LyricsCrawler (for Metrolyrics and Lyricswiki)
Automatically downloads lyrics for the top X songs of each artist on the metrolyrics database, and saves them into a CSV along with the artist, song name, and URL.
Currently filters out non-English lyrics using langid, but the specific language can be easily adapted. Also filters out broken lyrics.

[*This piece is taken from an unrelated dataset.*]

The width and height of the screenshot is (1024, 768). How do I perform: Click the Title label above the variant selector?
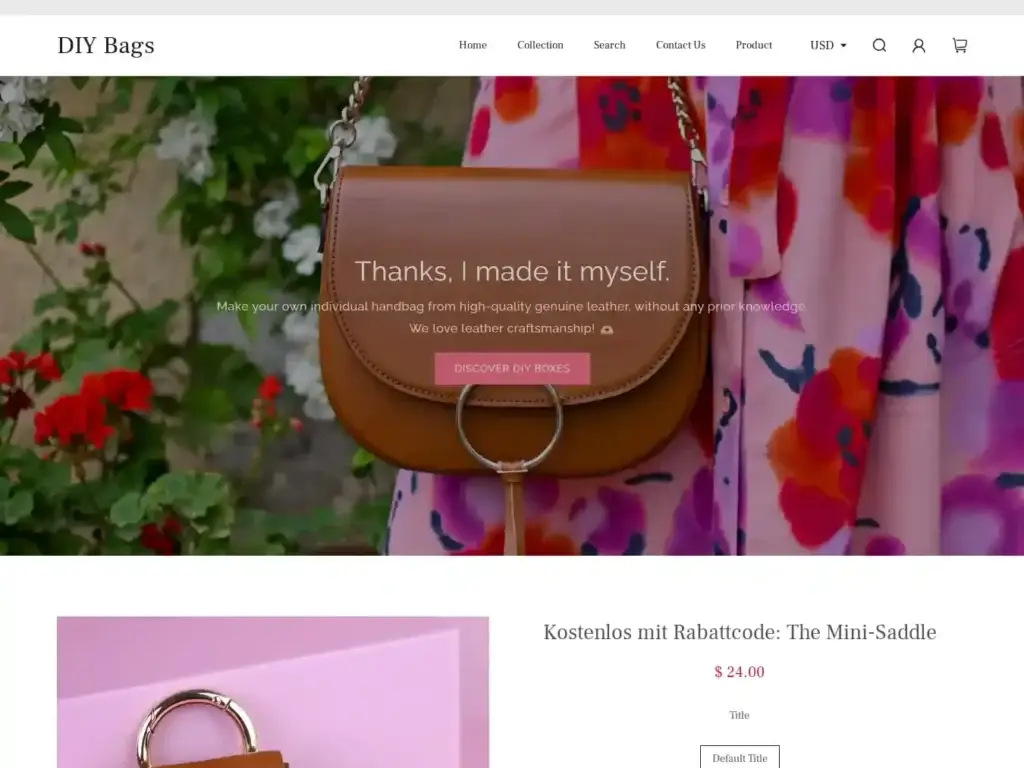coord(739,714)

Supports resuming the download after application crash or internet failure. Built on the basic example at https://github.com/vmm/lyrics-generator
Usage and requirements
The web crawler is based on python Scrapy project - find documentation from http://scrapy.org/.
- Install Scrapy:
pip install scrapy
- For language filtering, langid is used (https://github.com/saffsd/langid.py). Install langid as follows:
pip install langid
Open the settings.py file inside the metrolyrics folder to change the settings. In particular, the number of concurrent requests, the path for the lyrics output, and the number of songs crawled for each artist can be set.
- Starting the crawler:
# Go to the scrapy project top level folder cd crawlers # Run the spider - output the results as simple csv file with lyrics, lyrics URL, song name, and artist name as columns. scrapy crawl metrolyrics -s JOBDIR=jobstate
The current crawler state is saved for later resuming. By default, results are saved in "lyrics.csv" in the same folder.
- Resuming the crawler:
Make sure your previous lyrics file is still in the same location, then execute
scrapy crawl metrolyrics -s JOBDIR=jobstate
The newly downloaded lyrics should now be appended to the already existing ones.